Il secondo conto corrente l’ho aperto per i miei pagamenti personali e l’ho fatto con un’altra banca.

Qui ci sono state tre differenze rispetto al primo conto: la prima è che non ho visto nemmeno un pezzo di carta perché ho apportato la mia unica firma su una tavoletta digitale, la seconda è che avendo richiesto anche la carta di debito con Mastercard, pago ogni anno circa 25 euro per l’utilizzo di questo circuito anche se dopo una non so quale quota di pagamenti annuali il costo viene rimborsato dalla banca, per il resto i costi del conto sono di zero corone.

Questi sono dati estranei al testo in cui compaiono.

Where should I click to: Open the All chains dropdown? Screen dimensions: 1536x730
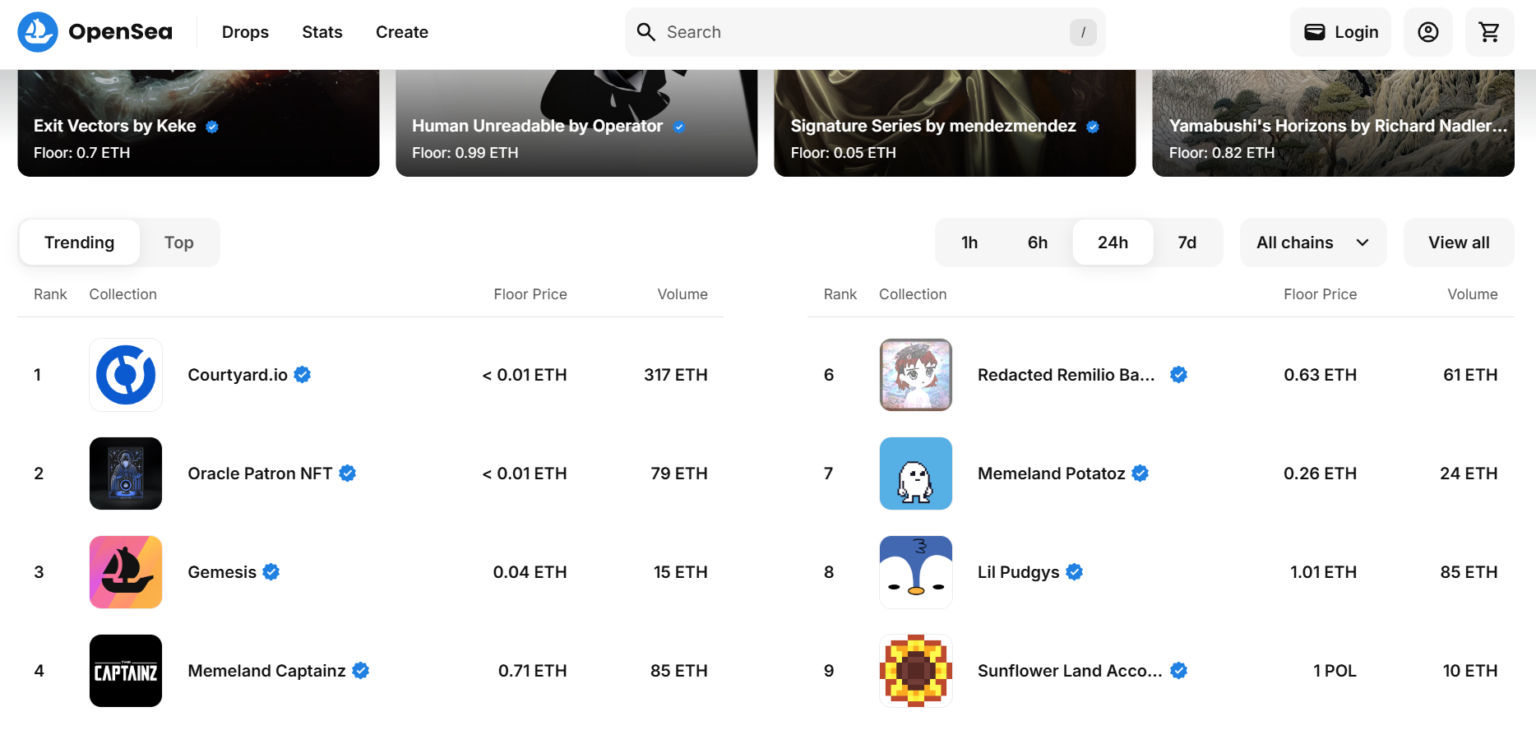pos(1313,242)
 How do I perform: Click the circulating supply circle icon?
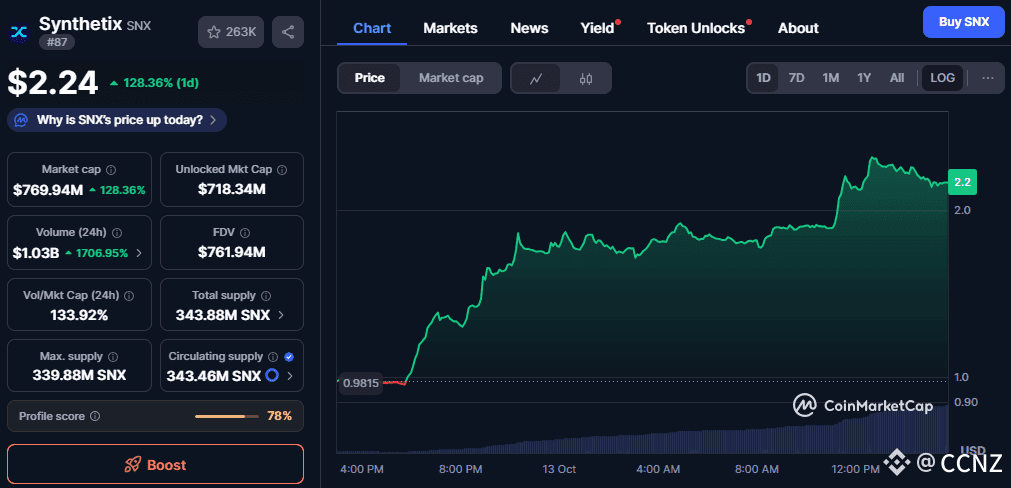tap(271, 376)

L’ultima differenza è stata l’abilitazione del certificato digitale personale chiamato Bank-ID, che consente oltre all’accesso e ai pagamenti con le banche online di usufruire anche di tutti i servizi pubblici statali e a quelli di numerose aziende private e pubbliche svedesi, questo perché il certificato è abbinato al proprio codice fiscale svedese e a una password/PIN. Ma descriverò questo servizio nel prossimo articolo.

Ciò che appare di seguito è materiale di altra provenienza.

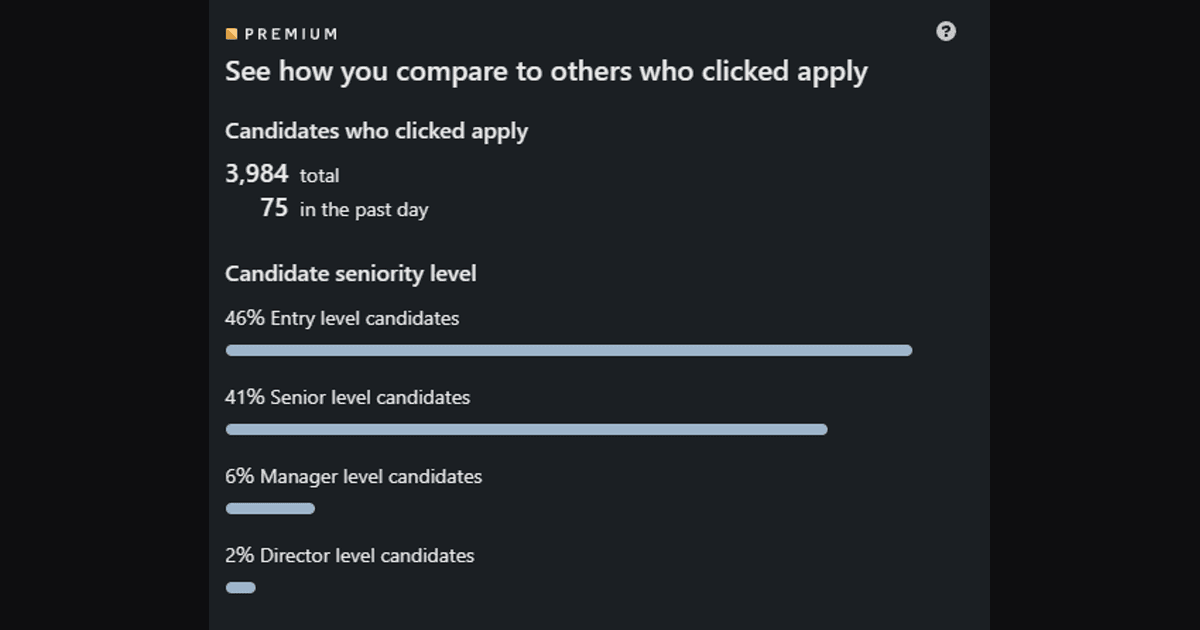Click the '2% Director level candidates' label
This screenshot has width=1200, height=630.
[x=349, y=556]
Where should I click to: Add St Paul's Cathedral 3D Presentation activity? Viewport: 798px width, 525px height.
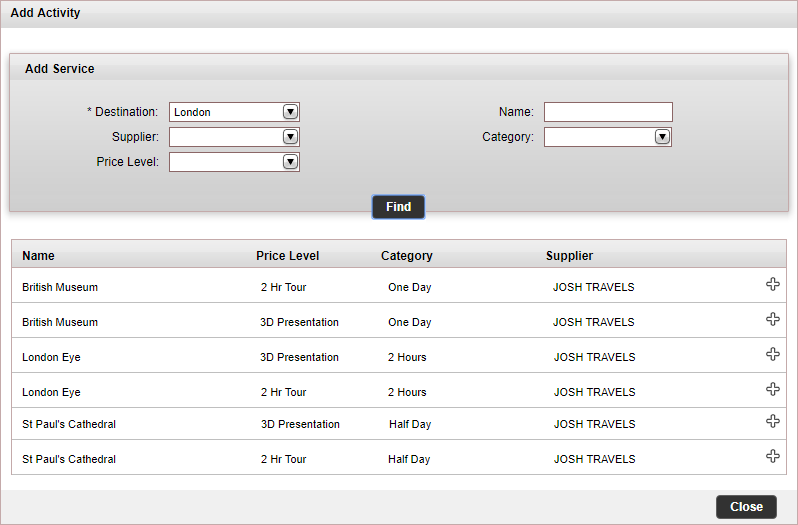(773, 421)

Con la banca online è possibile pagare ogni tipo di fattura o bolletta, basta inserire il codice di identificazione del destinatario, quella della transazione e l’importo oltre alla data di pagamento. Se si utilizzano le applicazioni su smartphone è ancora più semplice perché tramite la fotocamera legge in automatico i vari codici e basta solo confermare con un OK il pagamento. 

Inoltre c’è la possibilità di pagare in automatico ogni bolletta o fattura che arriva tramite un servizio che si chiama BankGiro, basta procedere la prima volta con il pagamento della stessa e successivamente si spunta la casella di pagamento automatico, stop.   La bolletta o fattura arriva così in formato elettronico sulla banca o sulla casella postale (è quindi niente versione cartacea a casa) e la banca procede al pagamento in automatico.

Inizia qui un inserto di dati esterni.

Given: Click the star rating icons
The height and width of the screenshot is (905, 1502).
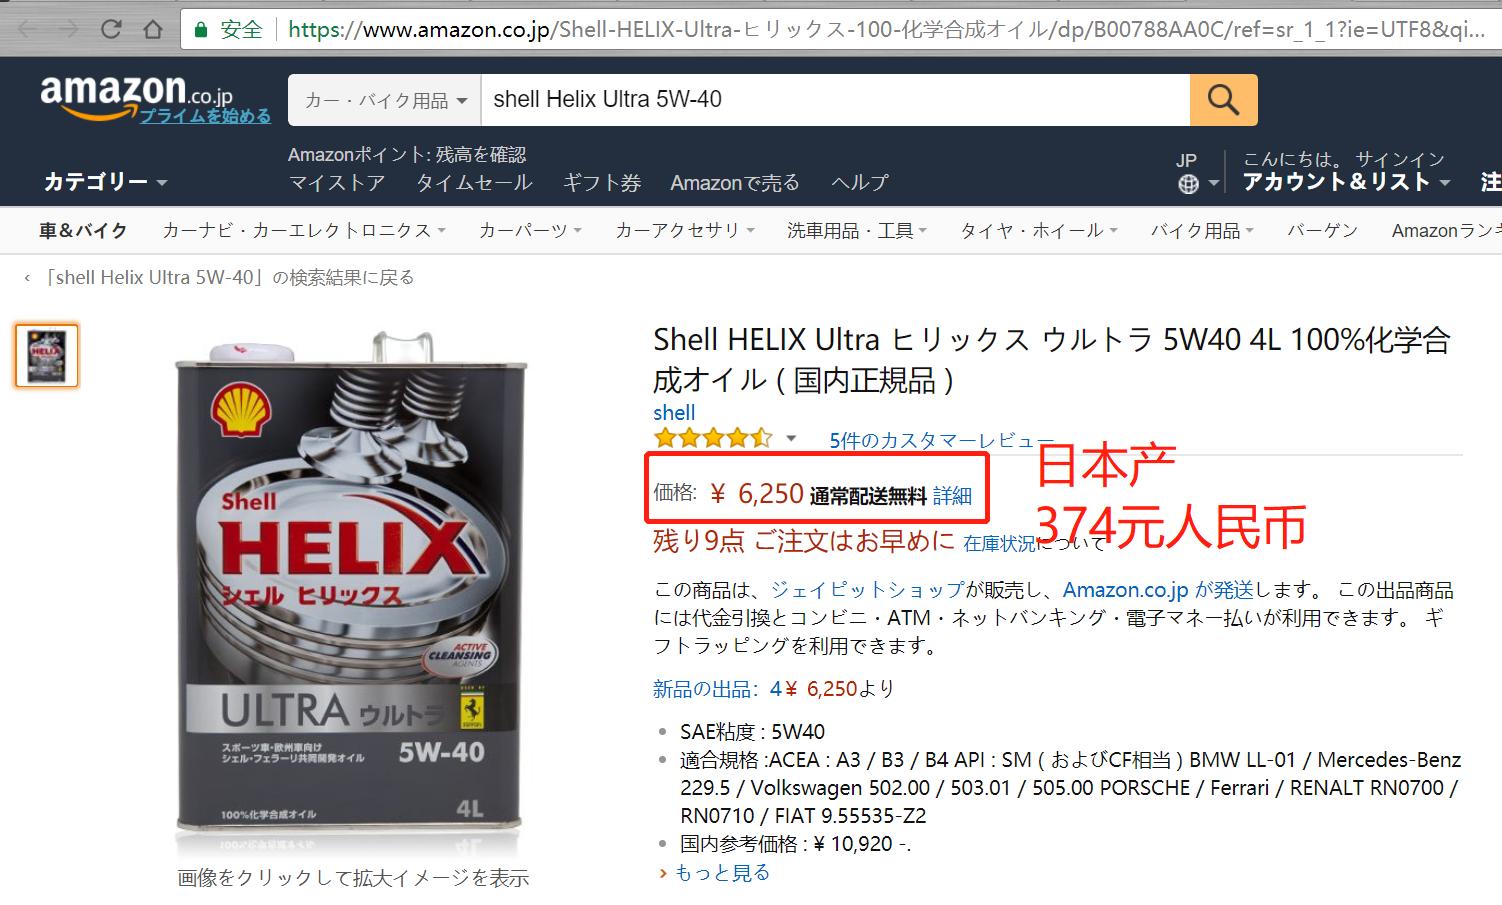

Servizio comodissimo quest’ultimo, diciamo che puoi crepare in casa che tanto la banca paga il tuo affitto finché ci sono i soldi sul conto…..

L’unica volta che sono entrato in banca è stato per l’attivazione dei conti e facendo i pagamenti online non si fanno code ne in banca ne in posta (ah già, qui gli uffici postali non esistono).